To determine if the hydrogels in cells had similar characteristics compared to their extracellular counterparts, the researchers examined whether building blocks within the hydrogels could move around. A stiffer hydrogel would be more likely to trap the proteins in one position compared to a more fluid gel. The mechanical properties of each type of hydrogel remained even when inside a cell.

The team plans to further explore this system, including being able to better control how hydrogels form and localize within cells.

The most crucial part of this project, the researchers said, was the collaboration between protein designers and chemical and biological engineers.

"Our cross-disciplinary collaboration with Cole’s group has been very exciting, and has opened up routes to new classes of biomaterials with a wide range of applications," said co-senior author David Baker, the director of the Institute for Protein Design.

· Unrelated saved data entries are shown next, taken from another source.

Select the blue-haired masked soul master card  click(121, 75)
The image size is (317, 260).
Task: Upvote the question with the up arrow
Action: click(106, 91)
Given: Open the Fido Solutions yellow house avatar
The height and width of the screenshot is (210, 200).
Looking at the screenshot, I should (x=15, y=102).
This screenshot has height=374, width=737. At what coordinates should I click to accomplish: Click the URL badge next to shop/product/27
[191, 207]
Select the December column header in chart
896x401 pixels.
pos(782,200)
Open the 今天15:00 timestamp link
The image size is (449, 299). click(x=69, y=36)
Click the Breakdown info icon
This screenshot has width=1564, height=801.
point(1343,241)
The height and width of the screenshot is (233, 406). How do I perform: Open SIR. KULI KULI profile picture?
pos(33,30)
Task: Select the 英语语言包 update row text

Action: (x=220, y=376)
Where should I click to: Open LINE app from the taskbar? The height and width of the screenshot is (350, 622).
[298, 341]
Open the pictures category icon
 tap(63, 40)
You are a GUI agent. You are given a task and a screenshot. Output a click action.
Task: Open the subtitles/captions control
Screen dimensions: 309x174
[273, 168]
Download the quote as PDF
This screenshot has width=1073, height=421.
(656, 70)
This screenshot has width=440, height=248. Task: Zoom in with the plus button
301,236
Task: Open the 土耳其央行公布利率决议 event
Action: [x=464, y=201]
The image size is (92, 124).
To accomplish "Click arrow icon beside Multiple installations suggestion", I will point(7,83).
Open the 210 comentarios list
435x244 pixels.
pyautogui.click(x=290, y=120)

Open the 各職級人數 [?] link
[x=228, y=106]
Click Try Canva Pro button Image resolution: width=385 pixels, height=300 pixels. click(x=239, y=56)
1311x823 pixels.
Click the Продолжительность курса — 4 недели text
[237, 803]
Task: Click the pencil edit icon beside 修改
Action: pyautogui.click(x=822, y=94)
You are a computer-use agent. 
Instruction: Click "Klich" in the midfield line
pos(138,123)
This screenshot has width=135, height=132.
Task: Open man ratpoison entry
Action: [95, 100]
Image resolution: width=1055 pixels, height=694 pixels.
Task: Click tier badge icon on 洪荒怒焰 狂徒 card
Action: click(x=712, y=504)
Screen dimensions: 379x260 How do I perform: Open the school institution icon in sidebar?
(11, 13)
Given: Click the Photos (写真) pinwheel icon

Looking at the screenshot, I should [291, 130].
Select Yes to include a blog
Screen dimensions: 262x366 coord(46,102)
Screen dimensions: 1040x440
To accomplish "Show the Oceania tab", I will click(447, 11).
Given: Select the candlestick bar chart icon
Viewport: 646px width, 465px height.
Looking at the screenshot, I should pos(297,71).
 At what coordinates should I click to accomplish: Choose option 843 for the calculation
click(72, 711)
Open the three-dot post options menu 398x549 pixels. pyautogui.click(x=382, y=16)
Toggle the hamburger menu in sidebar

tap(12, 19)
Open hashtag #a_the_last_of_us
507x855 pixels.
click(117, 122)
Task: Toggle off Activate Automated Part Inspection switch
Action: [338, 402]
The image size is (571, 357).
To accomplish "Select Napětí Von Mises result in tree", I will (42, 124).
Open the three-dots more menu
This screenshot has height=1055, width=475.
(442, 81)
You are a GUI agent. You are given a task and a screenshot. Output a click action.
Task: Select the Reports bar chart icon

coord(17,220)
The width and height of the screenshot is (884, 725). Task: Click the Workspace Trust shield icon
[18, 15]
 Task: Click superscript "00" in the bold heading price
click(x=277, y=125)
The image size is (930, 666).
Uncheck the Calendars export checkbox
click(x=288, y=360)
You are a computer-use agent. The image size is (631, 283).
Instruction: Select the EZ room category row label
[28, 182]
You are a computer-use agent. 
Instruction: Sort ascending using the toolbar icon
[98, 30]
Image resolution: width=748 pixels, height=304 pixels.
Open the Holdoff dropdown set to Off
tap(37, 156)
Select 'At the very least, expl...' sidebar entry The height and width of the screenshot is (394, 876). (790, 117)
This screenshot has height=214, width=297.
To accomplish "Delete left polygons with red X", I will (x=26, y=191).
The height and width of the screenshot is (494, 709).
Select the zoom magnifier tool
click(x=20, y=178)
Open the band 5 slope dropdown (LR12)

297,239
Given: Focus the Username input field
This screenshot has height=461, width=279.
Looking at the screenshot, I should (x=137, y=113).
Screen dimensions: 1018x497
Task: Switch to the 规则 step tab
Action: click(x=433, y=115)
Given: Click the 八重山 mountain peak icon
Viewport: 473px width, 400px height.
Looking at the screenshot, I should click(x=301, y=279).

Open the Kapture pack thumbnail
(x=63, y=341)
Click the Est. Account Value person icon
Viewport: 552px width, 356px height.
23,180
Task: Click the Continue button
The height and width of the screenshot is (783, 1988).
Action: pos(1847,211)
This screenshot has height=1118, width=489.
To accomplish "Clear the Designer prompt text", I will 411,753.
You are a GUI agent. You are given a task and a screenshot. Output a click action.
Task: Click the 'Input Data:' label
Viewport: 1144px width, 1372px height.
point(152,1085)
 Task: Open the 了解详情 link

Ross Bretherton, a UW doctoral student in bioengineering, is co-lead author on this paper. Additional co-authors are Justin Decarreau, a UW research scientist in the Institute for Protein Design; Sangmin Lee, an assistant professor at Pohang University of Science and Technology who completed this research as a UW postdoc at the Institute for Protein Design; Nicole Gregorio, a UW doctoral student in bioengineering; Natasha Edman, a UW doctoral student in molecular and cellular biology; Maggie Ahlrichs, a UW doctoral student in biological physics, structure and design; Yang Hsia, a UW research scientist at the Institute for Protein Design; Danny Sahtoe, a group leader at the Hubrecht Institute who completed this research as a postdoc at the Institute for Protein Design; George Ueda, an acting instructor at the Institute for Protein Design; Alee Sharma, an undergraduate student at Northeastern University; and Rebecca Schulman, an associate professor at the Johns Hopkins School of Engineering. Mout and Sahtoe were part of the Washington Research Foundation fellowship program. This research was funded by the National Science Foundation, the Audacious Project, the Open Philanthropy Project, the Wu Tsai Translational Investigator Fund, the Center for the Science of Synthesis Across Scales and the National Institutes of Health.